Putting young people at the heart of solutions

As the country sweltered in the heat of an Indian summer; the political mercury was also on the rise in Birmingham, Liverpool and Manchester as the major political party conferences came to town.

I attended each conference, and spoke while at these as a panellist for a series of debates hosted by Children & Young People Now magazine on the key issues in setting a more positive narrative for young people.

It was interesting to hear the views of each party on the topic – with the Liberal Democrats wanting young people to be the ‘authors of their own story’ and Labour promising them a ‘new bargain’.

Perhaps most interesting of all given his crucial position, however, were the views of a fellow panellist at the debate held at the Conservative Party conference. Tim Loughton, minister for children and families, was forthright in his opinion that we have spent years denigrating young people, with a tendency to rely on negative statistics instead of focusing on the positives of their achievements.

Calling on charities to consolidate and work together better to support young people and create a new ‘youth democracy’, Loughton went on to say that he was unconcerned who delivered youth services, provided that service was of high quality.

I couldn’t agree more, but there’s an elephant in the room here. With concerns about the depth of cuts to youth services and a recognition that the government’s forthcoming youth policy is unlikely to come with additional funding attached, there are huge question marks over how this support is going to be sustained in the long term.

Of course, lots of organisations working with young people are already responding to this big challenge, and Groundwork is no exception.

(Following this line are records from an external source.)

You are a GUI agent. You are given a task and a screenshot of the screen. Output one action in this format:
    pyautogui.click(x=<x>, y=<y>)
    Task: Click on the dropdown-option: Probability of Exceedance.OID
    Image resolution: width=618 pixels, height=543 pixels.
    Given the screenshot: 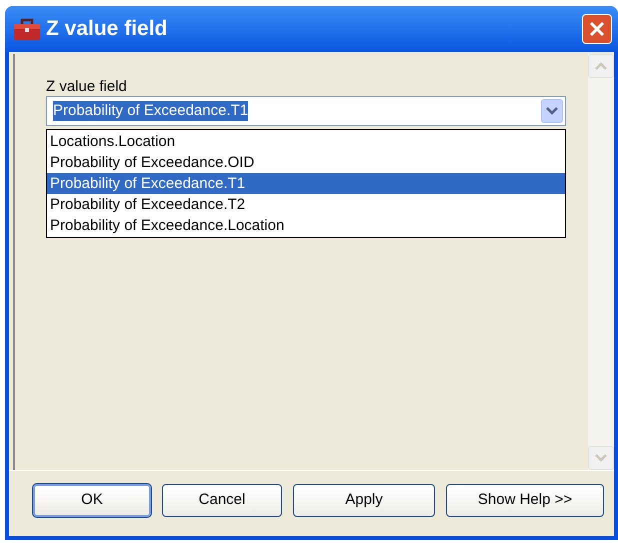 What is the action you would take?
    pyautogui.click(x=306, y=162)
    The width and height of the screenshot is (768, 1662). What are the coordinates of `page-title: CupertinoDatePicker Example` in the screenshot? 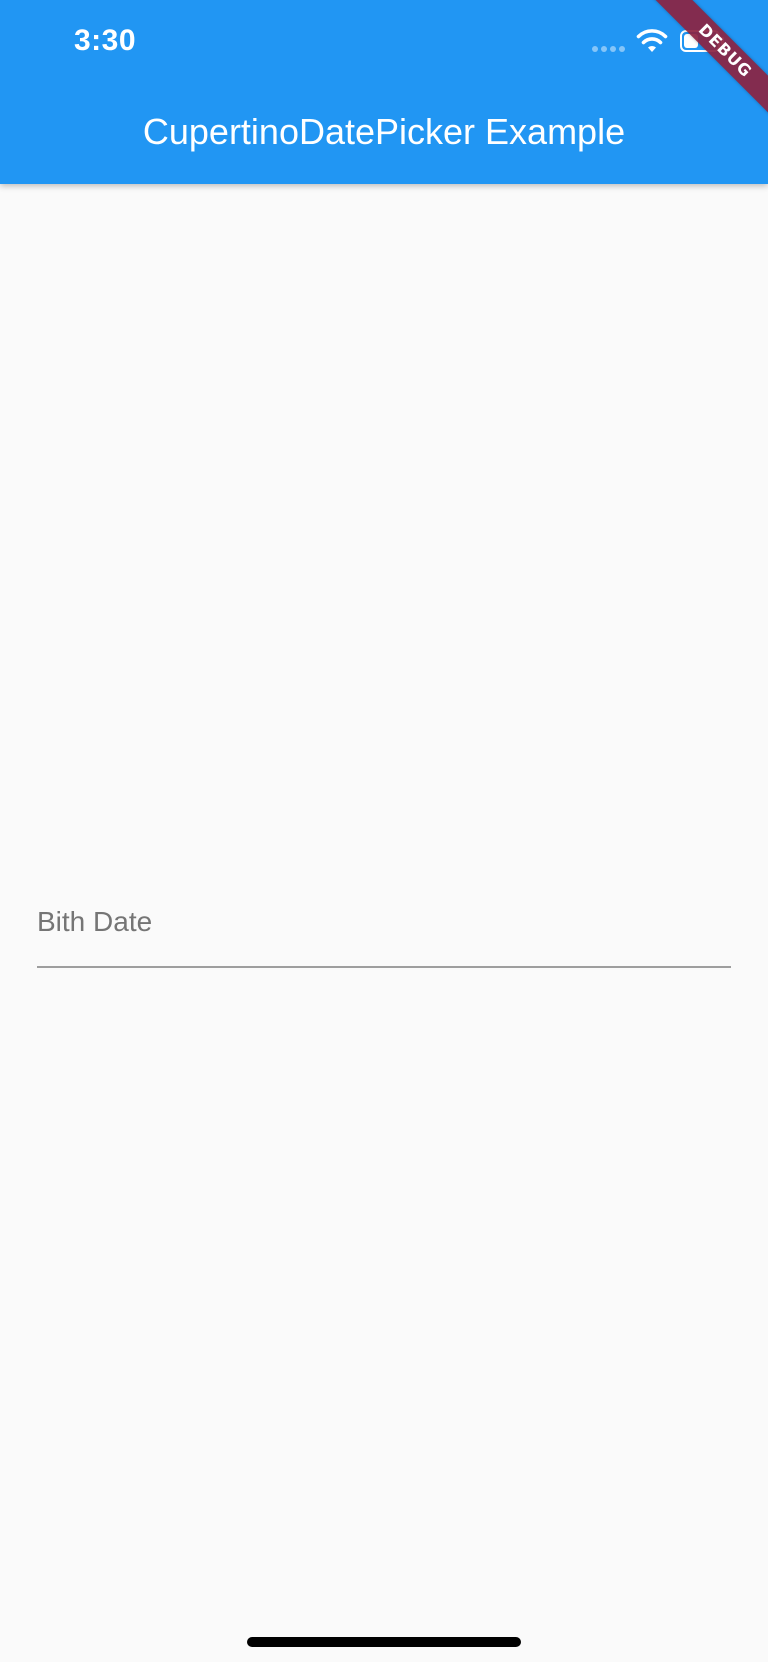 It's located at (384, 132).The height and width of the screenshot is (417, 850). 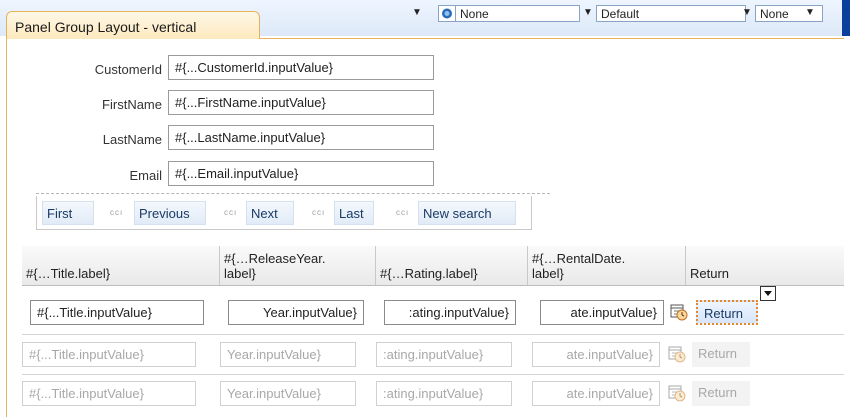 What do you see at coordinates (447, 14) in the screenshot?
I see `globe-icon` at bounding box center [447, 14].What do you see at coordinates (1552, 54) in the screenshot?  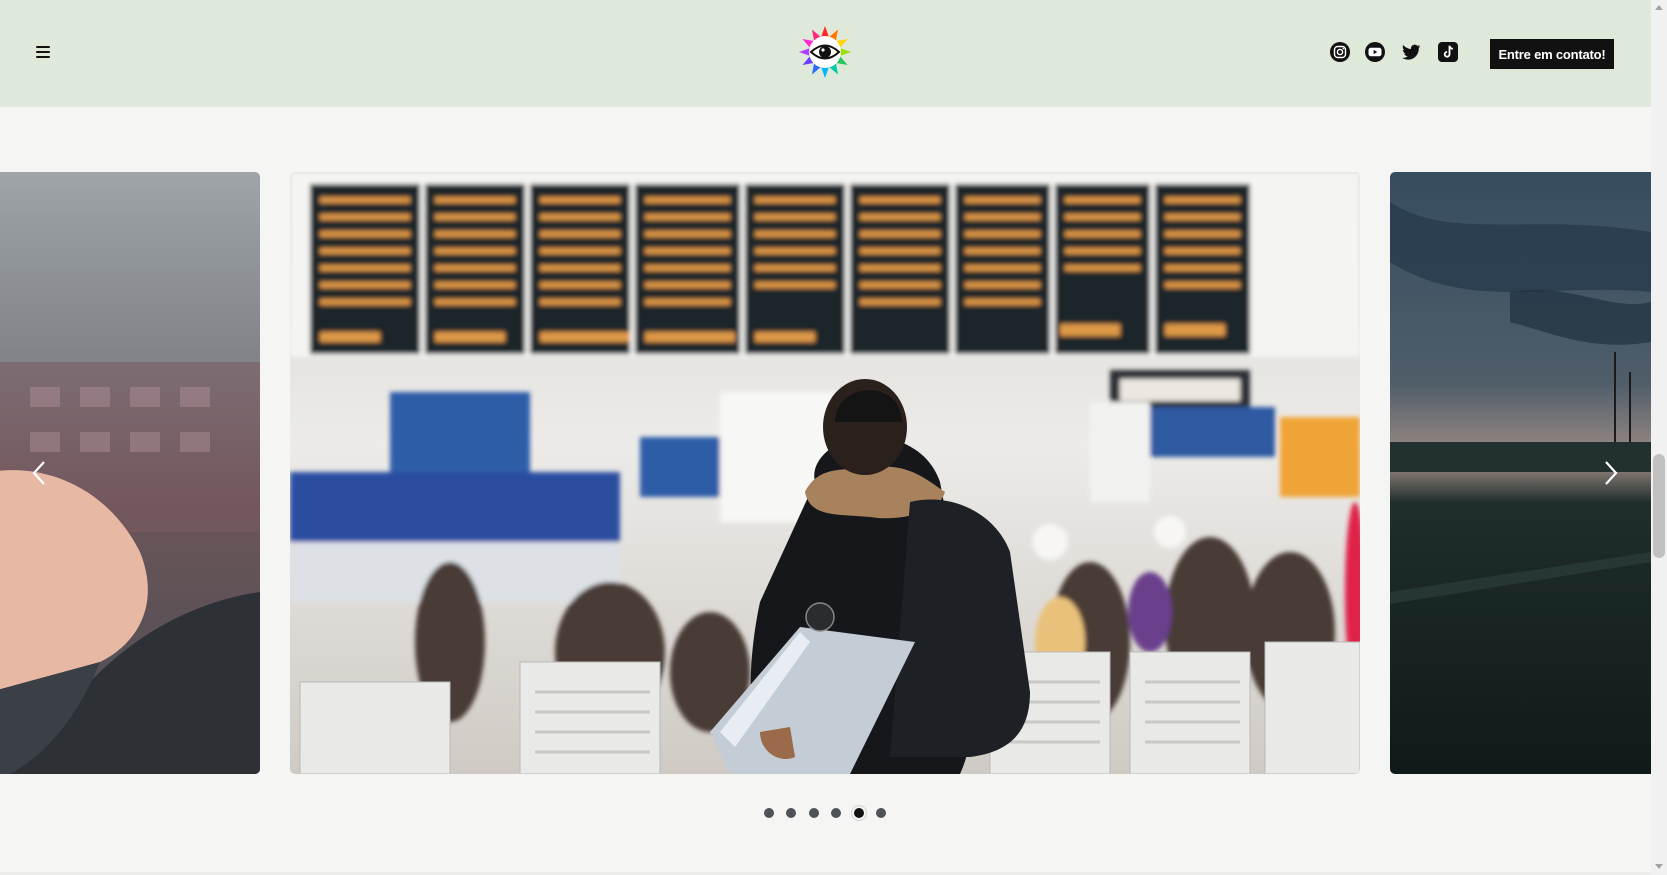 I see `contact-button: Entre em contato!` at bounding box center [1552, 54].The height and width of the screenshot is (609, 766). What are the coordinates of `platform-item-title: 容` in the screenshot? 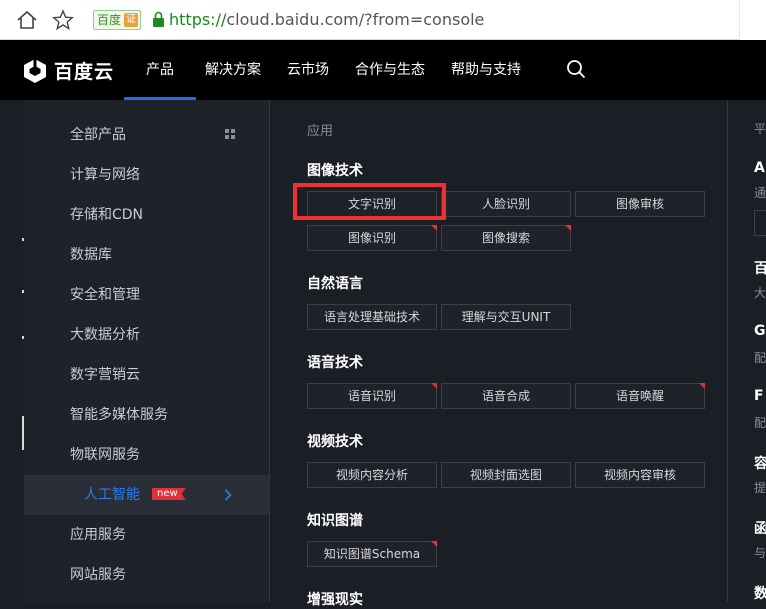 It's located at (760, 463).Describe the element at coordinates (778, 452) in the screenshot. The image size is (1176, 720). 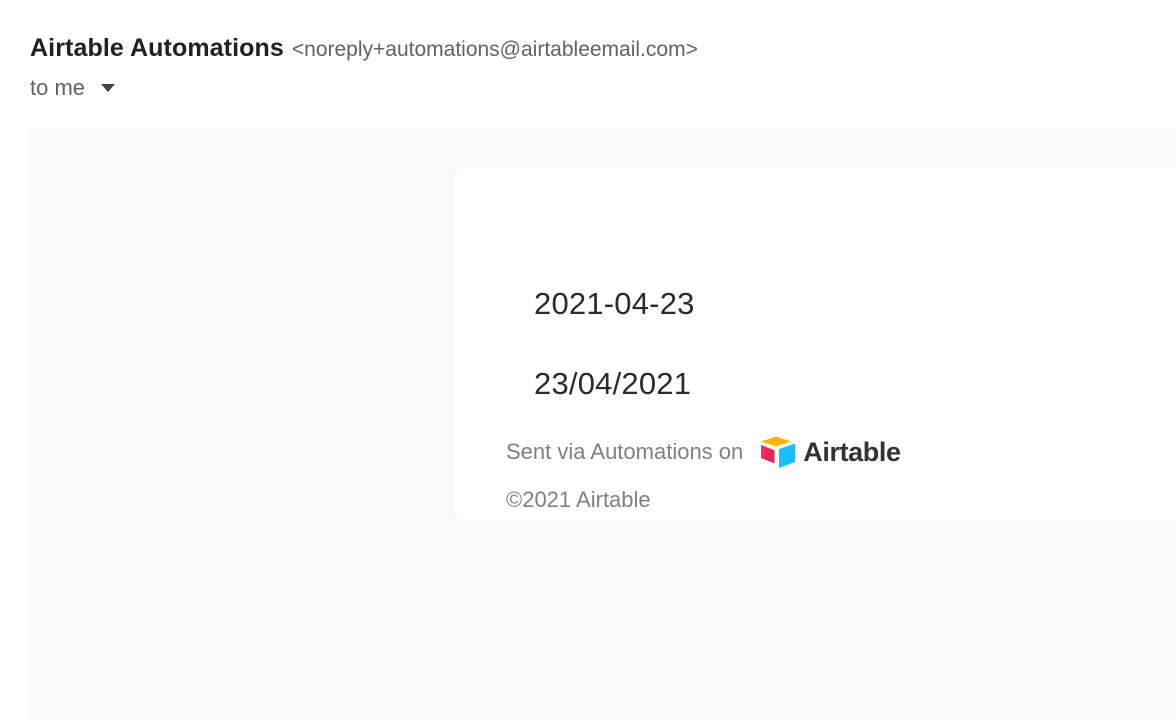
I see `airtable-logo-icon` at that location.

We are working with a number of partners including Sanctuary Housing, FPM and Youth Access on Young People Friendly Neighbourhoods (YPFN) – a whole-community approach to reconnecting young people to the places they live.

The idea is that between now and March 2013, YPFN will work with up to 1,700 young people from 20 housing estates across England where youth nuisance and antisocial behaviour have been identified as significant problems to design and deliver tailored activities that respond to the needs and priorities of their community.

Building on local partnerships with housing providers, local authorities and other partners, young people will help run and partly own their local youth services, in some cases via youth mutuals, while also benefiting from learning, skills development and employment opportunities.

Those with particularly complex needs will also be provided with specialist advice and counselling on a broad range of issues including teenage pregnancy and drug and alcohol misuse. The advice and counselling will not be the same ‘one size fits all’ template but, instead, will reflect each individual’s needs.

The YPFN project in London, Young Londoners Friendly Neighbourhoods, will work with 180 young people in the Morningside and Gascoyne Estates in south Hackney – two areas suffering from high levels of antisocial behaviour – to support them to work with their community to secure the long-term sustainability of their local youth club, potentially through a youth mutual.

They will be integrated into the governance arrangements of the Morningside and Gascoyne Youth Club, the management of the community centre and any resident-led groups supported by Sanctuary Housing. Opportunities for work experience will also be made available, with young people working with Sanctuary Housing services teams undertaking maintenance to public spaces on their estate.

Groundwork has worked with young people for 30 years in their communities, and in our experience they respond positively to opportunities to influence and help to shape the decisions that affect them. Last year alone they volunteered nearly 300,000 days of their time on Groundwork projects in their communities. But we need to do even more.

Our young people clearly have the desire to make a difference, but we must continue to provide them with the opportunity to do so. They have certainly got the talent, and now is the time to start trusting them to use that talent by valuing the contribution they want to and can make in their communities, as part of the solution rather than part of the problem.

If we’re serious about creating a truly Big Society where everyone feels able to play an active role in making their neighbourhoods better places to live, we should start by putting young people at the heart of services that affect them and helping them to work with their communities, rather than viewing them as troublemakers, or, worse still, simply ignoring them. This is, after all, our country’s future that we’re investing in.